Boris Johnson, the ebullient Brexiteer who has promised to lead Britain out of the European Union with or without a deal by the end of October, will replace Theresa May as prime minister after winning the leadership of the Conservative Party on Tuesday.
His victory catapults the United Kingdom toward a Brexit showdown with the EU and toward a constitutional crisis at home, as British lawmakers have vowed to bring down any government that tries to leave the bloc without a divorce deal.
Johnson, the face of the 2016 Brexit referendum, won the votes of 92,153 members of the Conservative Party, to 46,656 for his rival, Foreign Secretary Jeremy Hunt.
May will leave office on Wednesday after going to Buckingham Palace to see Queen Elizabeth, who will formally appoint Johnson before he enters Downing Street.

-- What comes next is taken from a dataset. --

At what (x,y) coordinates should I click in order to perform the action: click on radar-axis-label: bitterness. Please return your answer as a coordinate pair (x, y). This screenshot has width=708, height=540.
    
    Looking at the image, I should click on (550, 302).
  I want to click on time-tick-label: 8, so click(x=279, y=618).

The result is a spectacular victory for one of Britain’s most flamboyant politicians, and places an avowed Brexit supporter in charge of the government for the first time since the United Kingdom voted to leave the EU in the shock 2016 referendum.
But Johnson takes office at one of the most tumultuous junctures in post-World War II British history.
The 2016 Brexit referendum showed a United Kingdom divided about much more than the European Union, and has fueled soul-searching about everything from regional secession and immigration to capitalism, the legacy of empire, and modern Britishness.
Brexit, which has already toppled two Conservative prime ministers, will dominate.
Johnson has pledged to negotiate a new Brexit divorce deal with the EU to secure before Oct. 31. But if the bloc refuses, as it insists it will, he has promised to leave anyway – “do or die” – on Oct. 31.
It is a step that many investors and economists say would send shock waves through world markets and tip the world’s fifth-largest economy into recession or even chaos.
A Brexit without a divorce deal would also weaken London’s position as the preeminent international financial center, while jolting the northern European economy.
Johnson’s Conservatives have no majority in Parliament and need the support of 10 lawmakers from Northern Ireland’s Brexit-backing Democratic Unionist Party to govern.
Even then, the majority is wafer-thin, and some lawmakers have threatened to bring down the government, a step that would probably deepen Britain’s political crisis and lead to an election.